Moreover, while everyone charged with a criminal offence is to be presumed innocent until proved guilty according to law, Article 6 para. 2 (art. 6-2) of the Convention does not otherwise restrict the type of evidence which the lex fori places at the disposal of the prosecuting party in order to satisfy the court.
Lastly, the obligation on a defendant to produce in proceedings evidence likely to be used against him by the opposing side is not a special feature of customs or tax proceedings since it is enacted in Article 11 of the New Code of Civil Procedure likewise.
On the other hand, while Article 8 (art. 8) of the Convention provides that everyone has the right to respect for his private life and his correspondence, there may be interference by a public authority with the exercise of this right so long as it is in accordance with the law and amounts to a measure which is necessary in a democratic society, inter alia in the interests of the economic well-being of the country or for the prevention of disorder or crime.

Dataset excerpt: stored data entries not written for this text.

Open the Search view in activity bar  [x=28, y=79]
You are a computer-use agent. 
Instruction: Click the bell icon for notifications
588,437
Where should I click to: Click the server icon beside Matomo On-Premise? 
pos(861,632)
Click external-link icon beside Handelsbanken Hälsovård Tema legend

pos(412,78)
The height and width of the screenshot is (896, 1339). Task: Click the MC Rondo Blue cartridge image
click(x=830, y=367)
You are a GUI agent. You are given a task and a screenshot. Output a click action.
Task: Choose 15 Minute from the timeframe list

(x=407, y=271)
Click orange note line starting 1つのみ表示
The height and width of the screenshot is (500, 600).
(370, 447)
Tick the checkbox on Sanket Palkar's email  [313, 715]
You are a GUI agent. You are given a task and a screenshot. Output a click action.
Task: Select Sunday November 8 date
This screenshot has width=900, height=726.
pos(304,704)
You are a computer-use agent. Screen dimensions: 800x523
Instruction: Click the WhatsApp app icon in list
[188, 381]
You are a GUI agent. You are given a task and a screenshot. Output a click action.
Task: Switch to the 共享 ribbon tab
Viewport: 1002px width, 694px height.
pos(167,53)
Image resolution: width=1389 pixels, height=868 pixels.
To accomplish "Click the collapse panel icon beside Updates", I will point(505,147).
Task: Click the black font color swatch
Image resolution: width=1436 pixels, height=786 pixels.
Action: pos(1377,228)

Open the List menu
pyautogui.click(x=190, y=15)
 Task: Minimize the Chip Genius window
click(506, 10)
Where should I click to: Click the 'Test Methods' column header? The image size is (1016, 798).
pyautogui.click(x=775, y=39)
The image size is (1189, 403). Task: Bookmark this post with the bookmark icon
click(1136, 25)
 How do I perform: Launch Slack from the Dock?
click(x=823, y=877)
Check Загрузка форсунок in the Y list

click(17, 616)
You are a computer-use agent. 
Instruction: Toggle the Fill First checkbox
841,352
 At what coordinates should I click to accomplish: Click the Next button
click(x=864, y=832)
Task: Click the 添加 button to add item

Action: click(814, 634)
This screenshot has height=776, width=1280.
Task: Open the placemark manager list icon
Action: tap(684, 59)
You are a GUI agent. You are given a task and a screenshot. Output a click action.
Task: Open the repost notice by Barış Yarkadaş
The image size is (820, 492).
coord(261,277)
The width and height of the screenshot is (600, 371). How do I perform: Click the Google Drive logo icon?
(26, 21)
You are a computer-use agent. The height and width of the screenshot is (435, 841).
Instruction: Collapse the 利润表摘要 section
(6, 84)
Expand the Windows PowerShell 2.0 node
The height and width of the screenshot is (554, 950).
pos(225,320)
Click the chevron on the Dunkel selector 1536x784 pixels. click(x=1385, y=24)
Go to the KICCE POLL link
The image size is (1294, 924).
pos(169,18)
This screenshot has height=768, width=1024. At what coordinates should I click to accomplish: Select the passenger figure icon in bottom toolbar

In most of the countries signatories to the Convention, moreover, the customs and revenue authorities have a right of direct investigation in banks."
(iii) In the Court of Cassation
14. On 21 November 1983 the Court of Cassation (Criminal Division) dismissed an appeal on points of law by Mr Funke. The third and final ground, in which Articles 6 and 8 (art. 6, art. 8) of the Convention were prayed in aid, was rejected in the following terms:
"The Court of Appeal held that, while everyone charged with a criminal offence was to be presumed innocent until proved guilty according to law, Article 6 (art. 6) of the Convention ... did not otherwise restrict the types of evidence that the lex fori placed at the disposal of the prosecuting party in order to satisfy the court; and that while it was true that Article 8 (art. 8) of the Convention provided that everyone has the right to respect for his private life and his correspondence, there might ... be interference by a public authority with the exercise of this right so long as the interference was in accordance with the law and amounted to a measure which was necessary in a democratic society, inter alia in the interests of the economic well-being of the country or for the prevention of disorder or crime.
In so stating, and irrespective of any superfluous reasoning, the Court of Appeal justified its decision and the ground therefore cannot be upheld."
(b) The proceedings to enforce the customs penalty
15. In a report on 30 May 1984 the customs authorities noted Mr Funke's refusal to comply with the Colmar Court of Appeal's judgment of 14 March 1983 (see paragraph 13 above).
On 2 January 1985 they served a garnishee notice on the applicant's bank requiring it to pay a sum of FRF 10,750, representing the amount of the penalties owed by its customer for the period from 31 May to 31 December 1984.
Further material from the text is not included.